> [Short exercise] Starting at the line that contains "The height and" and stopping after the final line of the listing, lay out those lines as a Markdown table with the columns Row and Text. Leave out blank lines and the pictures.

> [Dataset records]

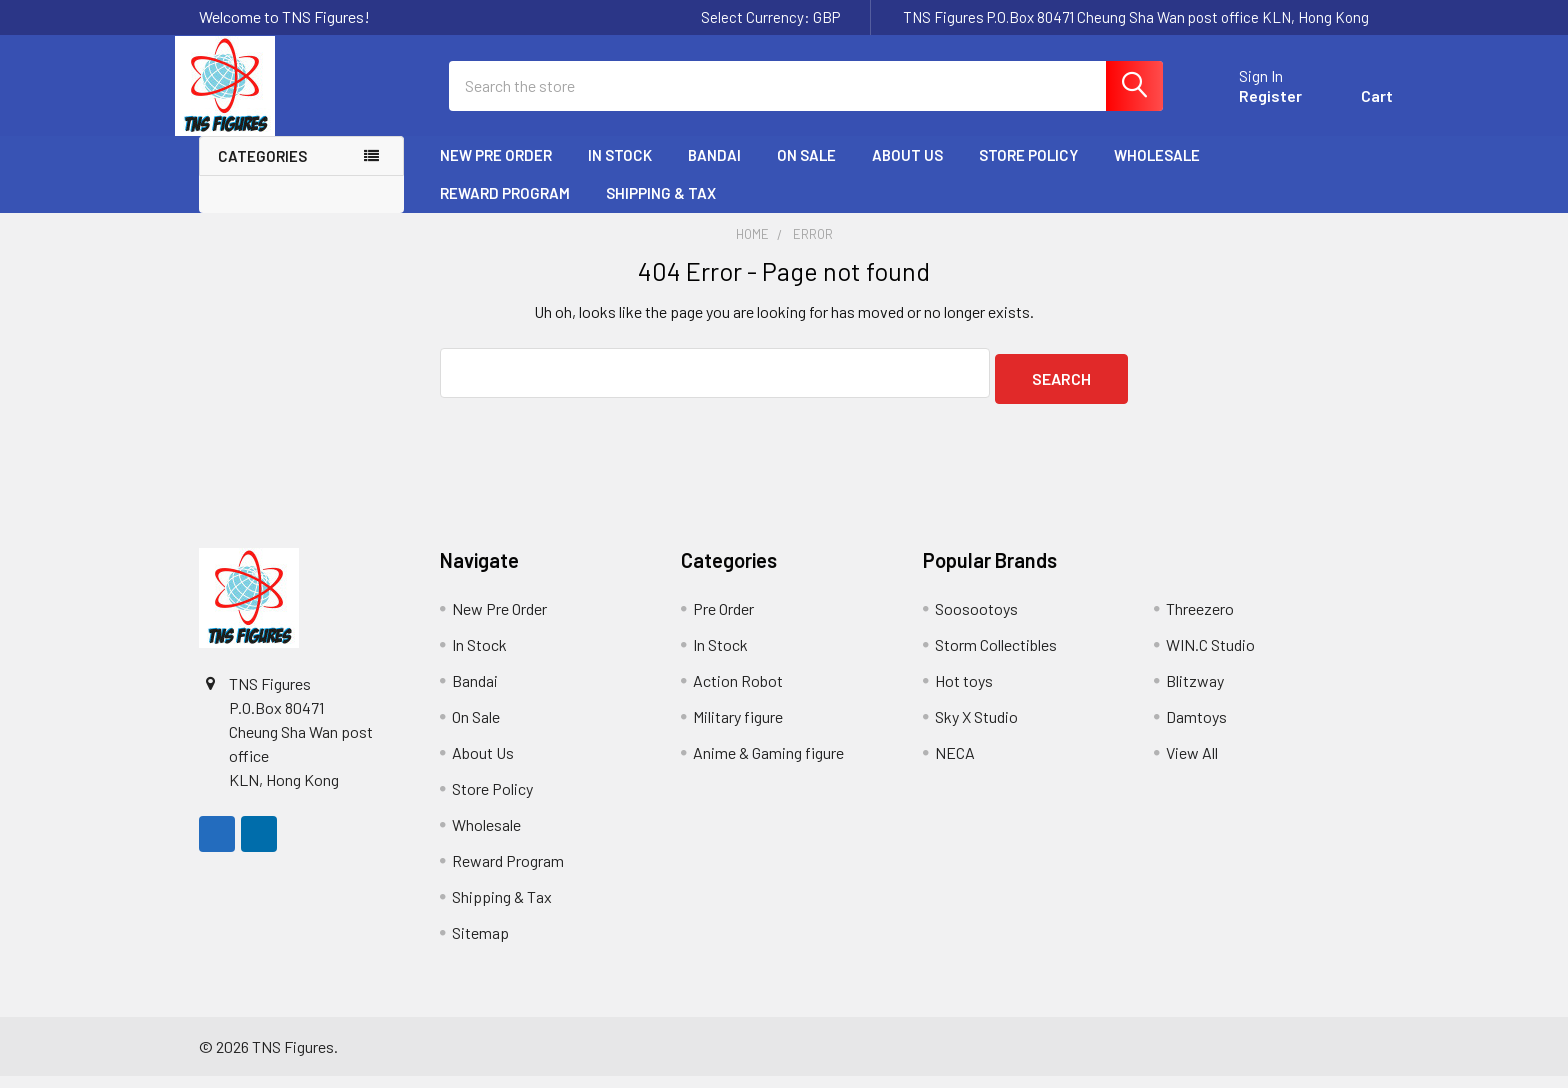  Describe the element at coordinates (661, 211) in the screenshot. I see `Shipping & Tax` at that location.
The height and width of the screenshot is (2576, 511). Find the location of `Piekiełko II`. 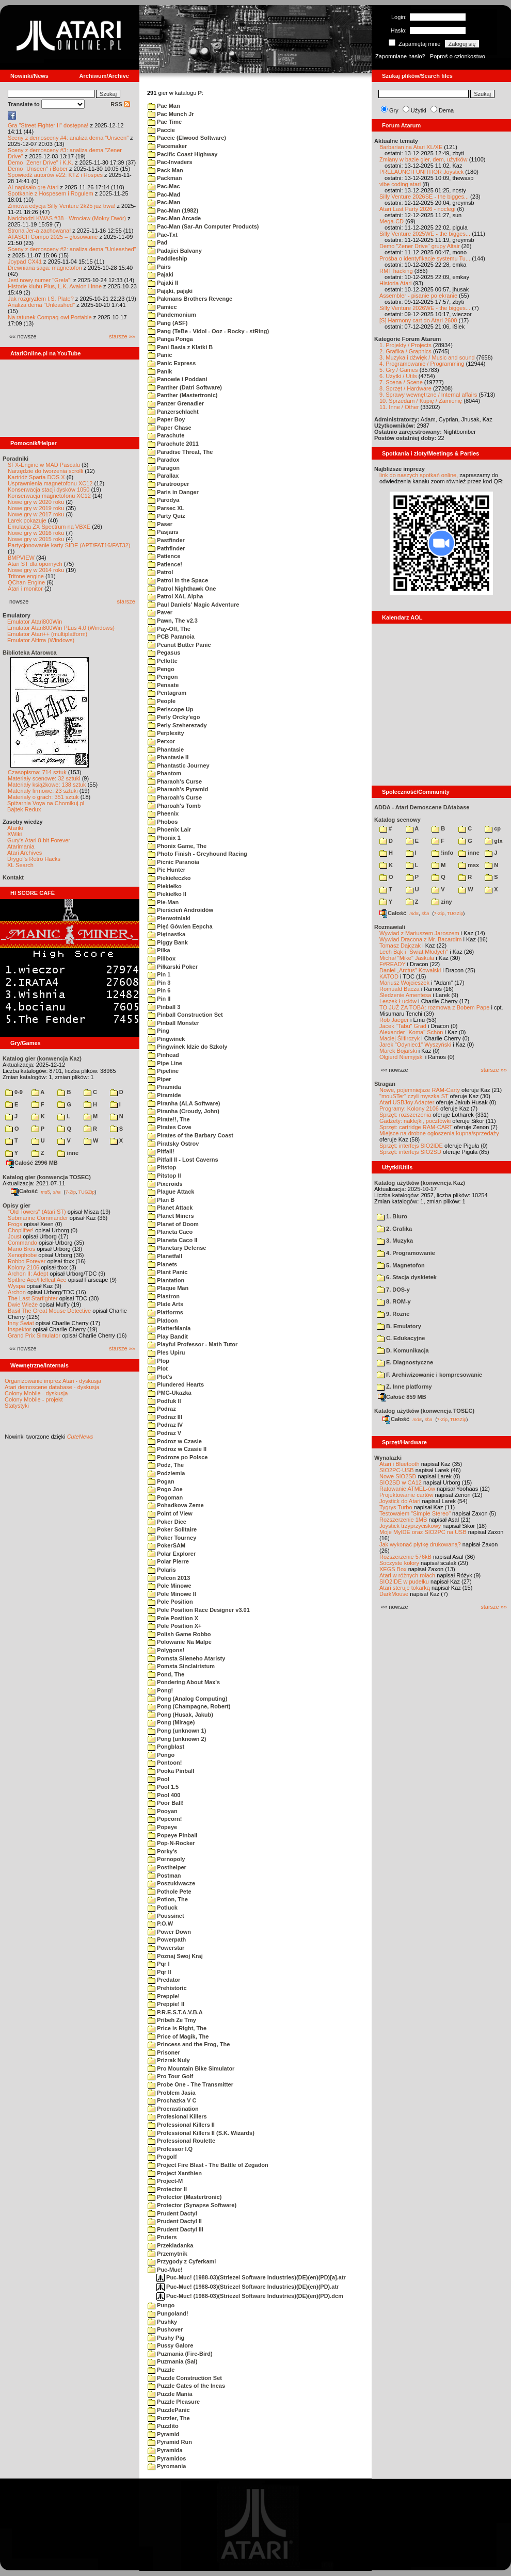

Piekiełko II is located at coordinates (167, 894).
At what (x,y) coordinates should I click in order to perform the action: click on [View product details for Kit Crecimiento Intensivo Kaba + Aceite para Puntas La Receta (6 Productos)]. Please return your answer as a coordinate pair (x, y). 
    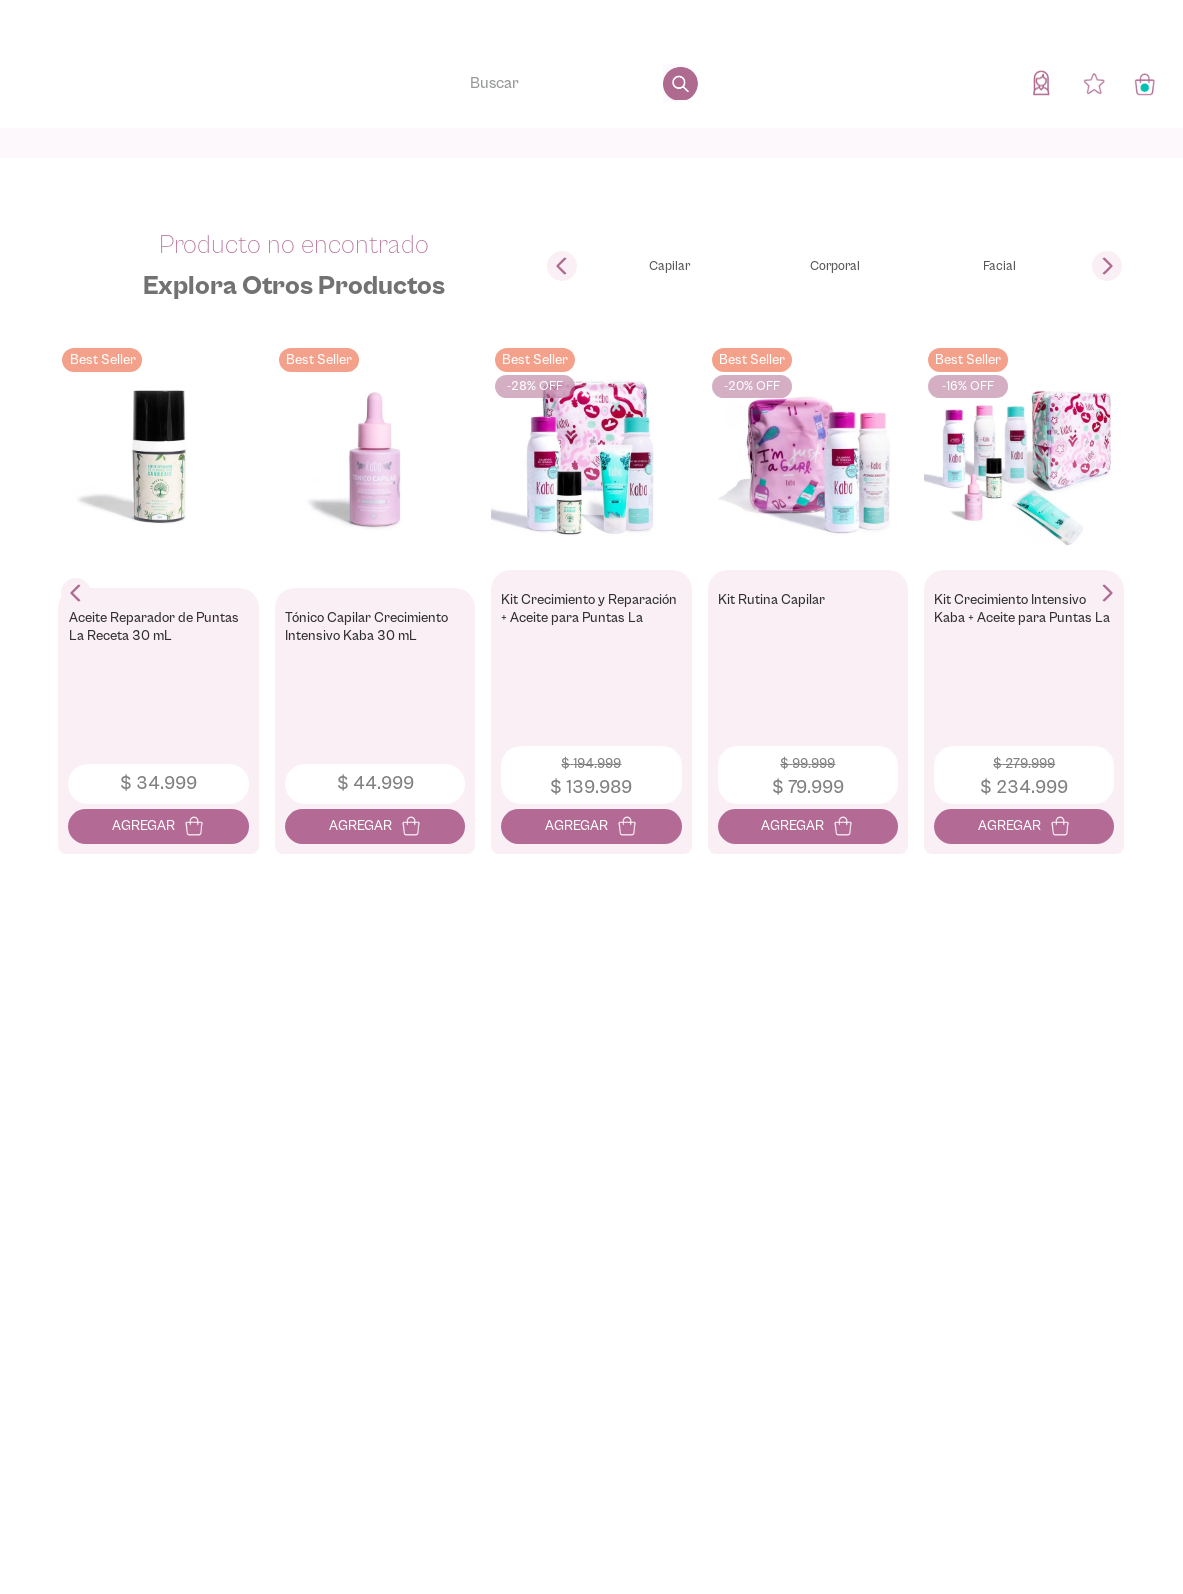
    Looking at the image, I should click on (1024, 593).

> [Correct response]
| Row | Text |
|---|---|
| 1 | The height and width of the screenshot is (2576, 511). Find the location of `Piekiełko II`.  |
| 2 | Piekiełko II is located at coordinates (167, 894). |
| 3 | At what (x,y) coordinates should I click in order to perform the action: click on [View product details for Kit Crecimiento Intensivo Kaba + Aceite para Puntas La Receta (6 Productos)]. Please return your answer as a coordinate pair (x, y).  |
| 4 |     Looking at the image, I should click on (1024, 593). |